아문젠해 서남극 빙붕 용융과 영향에 대한 고찰: 연구동향 및 과학적 질문

  • Seung-Tae Yoon (School of Earth System Sciences, College of Natural Sciences, Kyungpook National University)
  • 윤승태 (경북대학교 자연과학대학 지구시스템과학부)
  • Received : 2023.05.23
  • Accepted : 2023.07.09
  • Published : 2023.09.30

Abstract

The collapse of ice shelves is a process that can severely increase the rise of global sea-levels through the reduction of the buttressing effect of ice shelves and the consequent acceleration of the ice flow of ice sheets. In recent years, the West Antarctic ice shelves in the Amundsen Sea, whose buttressing effect is essential for a great part of the West Antarctic ice sheet, have been experiencing the most rapid melting and thinning in the world. The melting of the West Antarctic ice shelves is caused primarily by heat transported by Circumpolar Deep Water (CDW). For this reason, it is important to investigate ice-ocean interactions that could influence the melting of ice shelves and evaluate the stability of West Antarctic ice shelves.

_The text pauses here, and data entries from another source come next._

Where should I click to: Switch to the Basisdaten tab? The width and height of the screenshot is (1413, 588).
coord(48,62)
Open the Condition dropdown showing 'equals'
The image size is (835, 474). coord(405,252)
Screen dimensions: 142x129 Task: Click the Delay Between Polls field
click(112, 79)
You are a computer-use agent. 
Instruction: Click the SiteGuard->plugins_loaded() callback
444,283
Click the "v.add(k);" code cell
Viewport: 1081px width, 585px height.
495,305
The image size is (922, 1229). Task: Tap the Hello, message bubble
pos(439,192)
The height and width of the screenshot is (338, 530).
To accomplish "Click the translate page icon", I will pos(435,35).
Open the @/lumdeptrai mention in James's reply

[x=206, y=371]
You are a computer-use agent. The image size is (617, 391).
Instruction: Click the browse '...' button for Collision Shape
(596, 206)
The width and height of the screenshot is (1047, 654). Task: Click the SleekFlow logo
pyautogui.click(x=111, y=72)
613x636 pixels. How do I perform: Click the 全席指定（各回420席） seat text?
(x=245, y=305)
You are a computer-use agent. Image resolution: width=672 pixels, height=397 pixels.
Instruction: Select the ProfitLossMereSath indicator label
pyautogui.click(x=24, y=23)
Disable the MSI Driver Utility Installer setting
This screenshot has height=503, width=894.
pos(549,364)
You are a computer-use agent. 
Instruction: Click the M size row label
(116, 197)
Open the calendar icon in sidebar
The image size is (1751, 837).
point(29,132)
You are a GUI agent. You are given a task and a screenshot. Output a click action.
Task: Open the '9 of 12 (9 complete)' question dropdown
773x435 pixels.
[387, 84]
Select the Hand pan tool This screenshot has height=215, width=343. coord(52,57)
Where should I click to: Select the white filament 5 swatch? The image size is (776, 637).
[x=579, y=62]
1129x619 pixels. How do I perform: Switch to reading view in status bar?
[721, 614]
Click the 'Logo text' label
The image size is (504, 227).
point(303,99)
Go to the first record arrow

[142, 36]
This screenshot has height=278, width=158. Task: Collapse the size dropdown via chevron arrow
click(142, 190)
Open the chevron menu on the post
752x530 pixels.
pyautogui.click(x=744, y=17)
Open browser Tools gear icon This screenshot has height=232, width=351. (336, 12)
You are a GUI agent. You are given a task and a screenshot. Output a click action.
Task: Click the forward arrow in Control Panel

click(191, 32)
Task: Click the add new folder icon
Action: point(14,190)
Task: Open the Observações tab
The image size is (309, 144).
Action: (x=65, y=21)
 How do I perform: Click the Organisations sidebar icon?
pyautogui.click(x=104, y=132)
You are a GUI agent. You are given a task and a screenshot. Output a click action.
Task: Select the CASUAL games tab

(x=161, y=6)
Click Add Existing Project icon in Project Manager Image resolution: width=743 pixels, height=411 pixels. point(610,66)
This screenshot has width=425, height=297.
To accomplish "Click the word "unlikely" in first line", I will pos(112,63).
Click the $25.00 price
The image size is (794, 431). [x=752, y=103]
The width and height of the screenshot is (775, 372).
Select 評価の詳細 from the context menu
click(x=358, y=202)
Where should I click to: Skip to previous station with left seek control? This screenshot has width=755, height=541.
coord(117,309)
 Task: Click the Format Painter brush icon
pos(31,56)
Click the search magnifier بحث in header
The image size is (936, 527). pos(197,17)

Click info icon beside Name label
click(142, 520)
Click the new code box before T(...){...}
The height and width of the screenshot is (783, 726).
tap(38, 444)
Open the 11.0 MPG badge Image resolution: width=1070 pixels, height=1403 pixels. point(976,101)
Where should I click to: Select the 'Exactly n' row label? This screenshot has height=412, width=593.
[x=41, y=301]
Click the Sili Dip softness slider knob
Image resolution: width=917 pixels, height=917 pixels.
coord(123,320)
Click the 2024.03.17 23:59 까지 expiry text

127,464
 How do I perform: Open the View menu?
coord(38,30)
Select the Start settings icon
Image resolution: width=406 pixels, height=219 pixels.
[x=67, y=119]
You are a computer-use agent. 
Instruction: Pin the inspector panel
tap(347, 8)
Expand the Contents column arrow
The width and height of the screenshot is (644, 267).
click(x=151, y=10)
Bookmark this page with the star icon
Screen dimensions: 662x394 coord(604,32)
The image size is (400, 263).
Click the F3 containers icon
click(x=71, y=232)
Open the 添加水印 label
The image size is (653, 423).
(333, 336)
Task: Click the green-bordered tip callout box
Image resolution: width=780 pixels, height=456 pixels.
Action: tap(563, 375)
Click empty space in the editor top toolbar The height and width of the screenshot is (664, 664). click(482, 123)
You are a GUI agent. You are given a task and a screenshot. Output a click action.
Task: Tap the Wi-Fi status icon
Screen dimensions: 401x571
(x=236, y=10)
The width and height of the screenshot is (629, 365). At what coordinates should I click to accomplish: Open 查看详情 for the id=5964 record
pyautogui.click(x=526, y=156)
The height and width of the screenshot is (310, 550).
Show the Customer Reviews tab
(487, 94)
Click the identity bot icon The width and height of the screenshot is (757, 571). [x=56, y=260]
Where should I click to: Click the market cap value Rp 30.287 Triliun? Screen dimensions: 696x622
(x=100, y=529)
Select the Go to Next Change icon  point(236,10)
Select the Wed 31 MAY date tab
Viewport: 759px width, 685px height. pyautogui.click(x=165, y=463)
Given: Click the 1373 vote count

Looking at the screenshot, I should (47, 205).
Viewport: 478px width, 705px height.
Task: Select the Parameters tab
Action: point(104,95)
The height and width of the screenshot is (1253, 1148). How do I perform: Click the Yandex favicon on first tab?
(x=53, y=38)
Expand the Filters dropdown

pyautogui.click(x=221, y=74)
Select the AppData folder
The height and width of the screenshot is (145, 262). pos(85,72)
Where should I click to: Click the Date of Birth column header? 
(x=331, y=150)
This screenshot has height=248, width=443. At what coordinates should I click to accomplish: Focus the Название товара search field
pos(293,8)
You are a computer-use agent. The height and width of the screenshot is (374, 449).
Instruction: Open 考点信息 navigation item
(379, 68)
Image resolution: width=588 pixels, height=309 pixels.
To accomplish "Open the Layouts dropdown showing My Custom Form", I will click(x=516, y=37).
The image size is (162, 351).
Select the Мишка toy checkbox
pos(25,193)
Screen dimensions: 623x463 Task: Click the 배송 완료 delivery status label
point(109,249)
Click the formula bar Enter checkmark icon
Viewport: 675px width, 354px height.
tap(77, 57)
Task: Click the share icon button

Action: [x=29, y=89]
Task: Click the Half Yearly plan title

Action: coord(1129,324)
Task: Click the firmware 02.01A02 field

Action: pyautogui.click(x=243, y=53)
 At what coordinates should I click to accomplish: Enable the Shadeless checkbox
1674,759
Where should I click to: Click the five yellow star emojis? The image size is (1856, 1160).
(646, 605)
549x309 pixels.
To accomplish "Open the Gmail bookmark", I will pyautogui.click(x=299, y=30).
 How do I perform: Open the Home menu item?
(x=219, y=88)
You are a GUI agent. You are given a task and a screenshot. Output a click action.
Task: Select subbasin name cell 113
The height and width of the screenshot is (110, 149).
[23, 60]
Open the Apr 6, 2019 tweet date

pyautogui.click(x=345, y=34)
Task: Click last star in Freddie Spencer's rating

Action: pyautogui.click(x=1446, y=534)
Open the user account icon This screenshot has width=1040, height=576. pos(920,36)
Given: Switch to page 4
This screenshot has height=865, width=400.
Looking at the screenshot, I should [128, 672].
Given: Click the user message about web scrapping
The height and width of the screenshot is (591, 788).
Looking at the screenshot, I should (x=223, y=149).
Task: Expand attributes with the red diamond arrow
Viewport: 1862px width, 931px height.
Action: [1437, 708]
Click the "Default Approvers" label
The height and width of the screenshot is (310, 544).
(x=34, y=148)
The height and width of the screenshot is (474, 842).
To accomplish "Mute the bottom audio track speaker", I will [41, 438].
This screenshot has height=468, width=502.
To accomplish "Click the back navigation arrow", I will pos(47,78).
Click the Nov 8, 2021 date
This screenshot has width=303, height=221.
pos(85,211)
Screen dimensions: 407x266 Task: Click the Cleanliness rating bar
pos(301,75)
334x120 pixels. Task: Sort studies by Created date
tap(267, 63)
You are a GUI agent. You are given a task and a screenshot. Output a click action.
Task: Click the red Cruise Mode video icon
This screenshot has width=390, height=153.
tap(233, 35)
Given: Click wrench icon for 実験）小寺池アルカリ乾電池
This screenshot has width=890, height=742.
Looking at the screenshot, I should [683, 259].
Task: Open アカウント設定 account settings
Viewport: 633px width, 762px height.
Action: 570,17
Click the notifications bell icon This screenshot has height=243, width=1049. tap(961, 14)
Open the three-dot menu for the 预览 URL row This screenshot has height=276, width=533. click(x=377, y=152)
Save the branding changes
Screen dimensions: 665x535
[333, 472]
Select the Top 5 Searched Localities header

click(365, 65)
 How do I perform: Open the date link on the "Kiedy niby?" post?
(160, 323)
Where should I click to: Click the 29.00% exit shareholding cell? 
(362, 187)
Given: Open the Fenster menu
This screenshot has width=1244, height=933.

A lot of researchers have been actively investigating the West Antarctic ice shelves in the Amundsen Sea. High-impact journals have recognized the importance of and published studies on ice-ocean interactions occurring near and under the ice shelves as well as the connections among ice shelves. However, in situ observations are limited due to extreme weather and sea-ice conditions near the ice shelves; therefore, many scientific questions remain unanswered. This study introduces the characteristics of the Amundsen Sea and investigate the past and latest research issues in this region. This study also gives suggestions regarding important scientific questions and directions for future research that should help early-career scientists take the lead in future research on the melting dynamics of the West Antarctic ice shelves in the Amundsen Sea.

Keywords

Acknowledgement

이 논문은 한국연구재단(NRF-2022R1I1A3063629)과 급격한 남극빙상 용융에 따른 근미래 전지구 해수면 상승예측기술개발(RS-2023-00256677)의 지원을 받아 작성되었습니다.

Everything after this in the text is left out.